(Problem requirements) Replace "thumbnails" with "images" in the stretch of the listing from the line containing "Given: Increase font size with A+ icon" through the end of the listing, and write those lines out again with nothing else changed. Leave the pictures out of your answer.

(Listing about locating elements on screens)
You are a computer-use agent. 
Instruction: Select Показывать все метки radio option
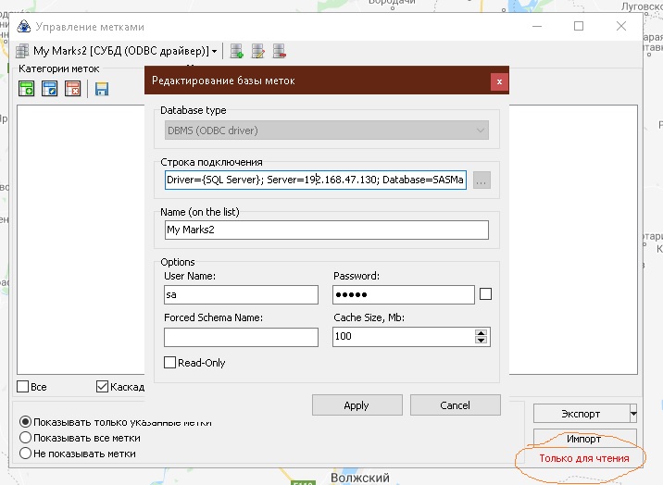tap(26, 438)
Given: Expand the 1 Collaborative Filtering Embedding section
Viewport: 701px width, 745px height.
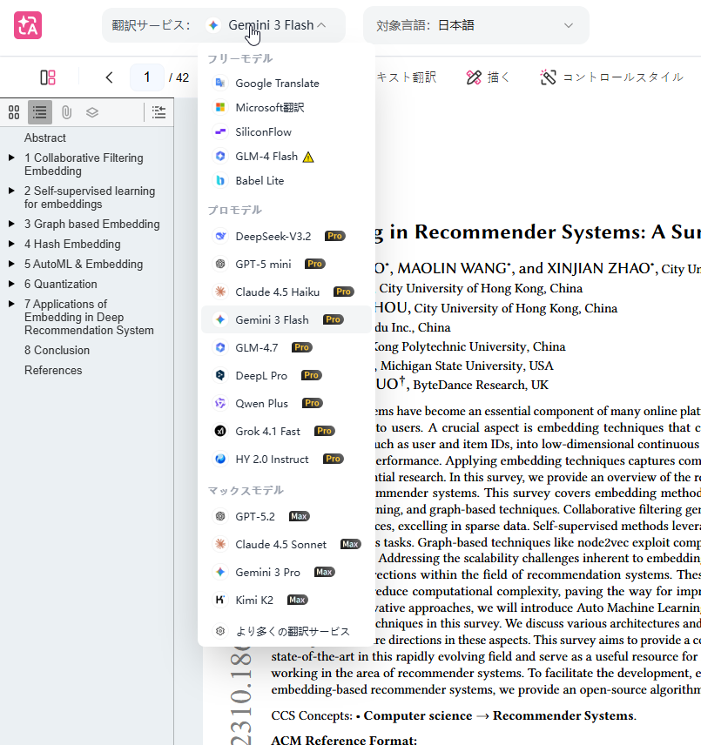Looking at the screenshot, I should tap(11, 158).
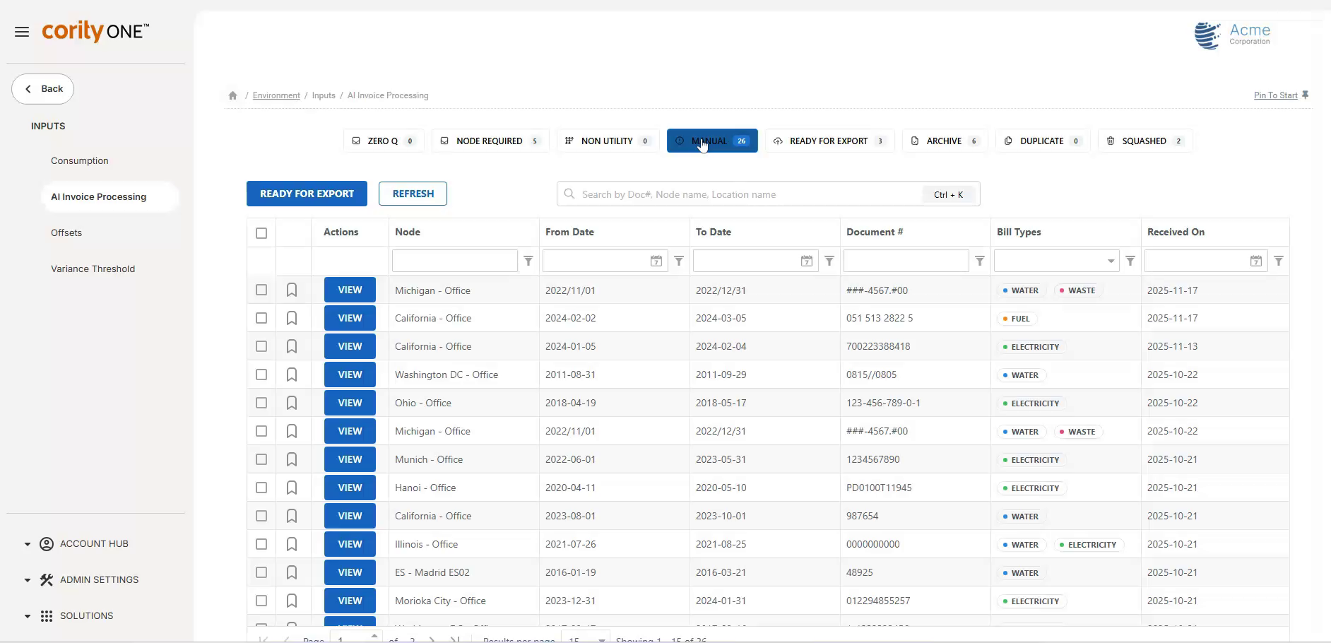Click inside the Doc# search field

pyautogui.click(x=742, y=194)
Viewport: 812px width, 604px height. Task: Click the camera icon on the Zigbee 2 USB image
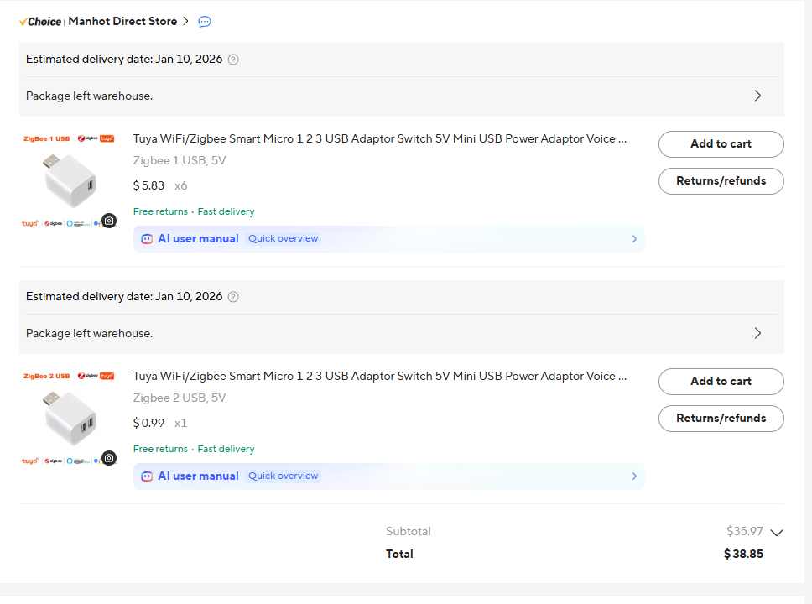click(x=108, y=458)
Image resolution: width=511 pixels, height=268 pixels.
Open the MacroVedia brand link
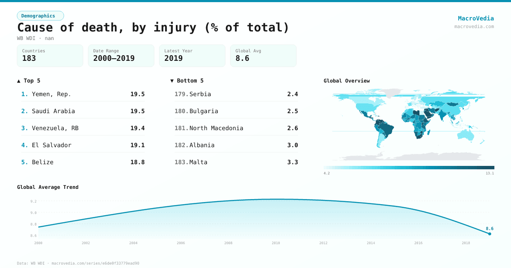pyautogui.click(x=476, y=18)
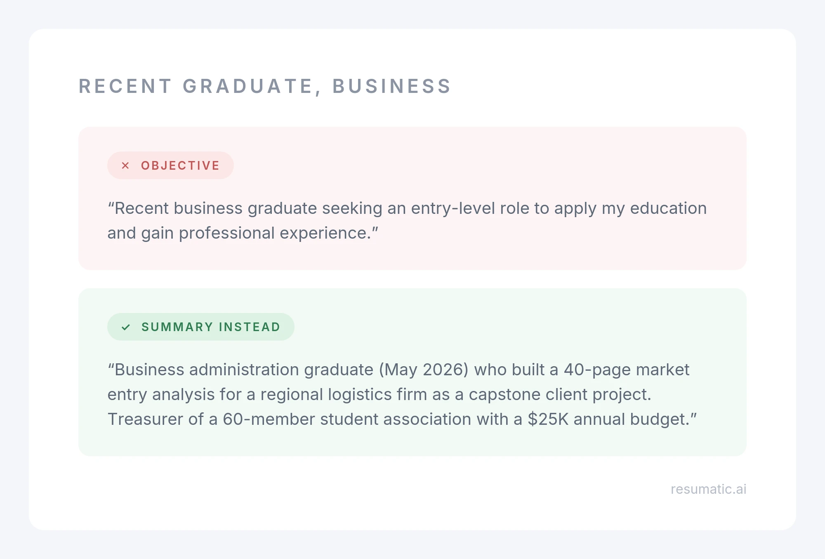This screenshot has height=559, width=825.
Task: Click the green checkmark icon beside SUMMARY INSTEAD
Action: click(126, 327)
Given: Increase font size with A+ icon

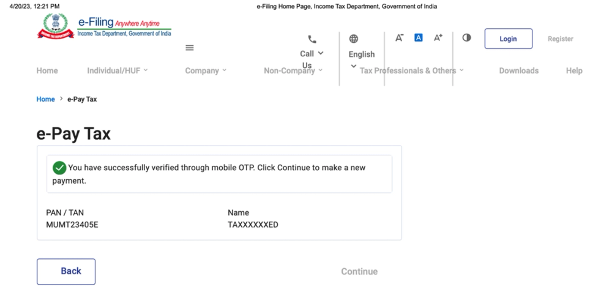Looking at the screenshot, I should click(438, 37).
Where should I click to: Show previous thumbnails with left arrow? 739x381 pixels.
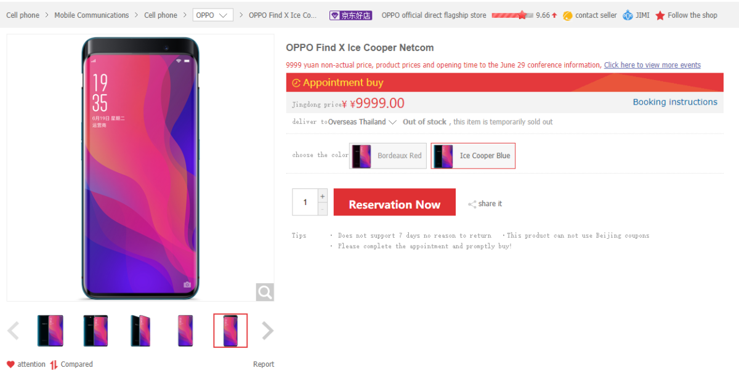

(Finished task)
Given: Increase font size with A+ icon

Looking at the screenshot, I should click(438, 37).
Where should I click to: Show previous images with left arrow? 739x381 pixels.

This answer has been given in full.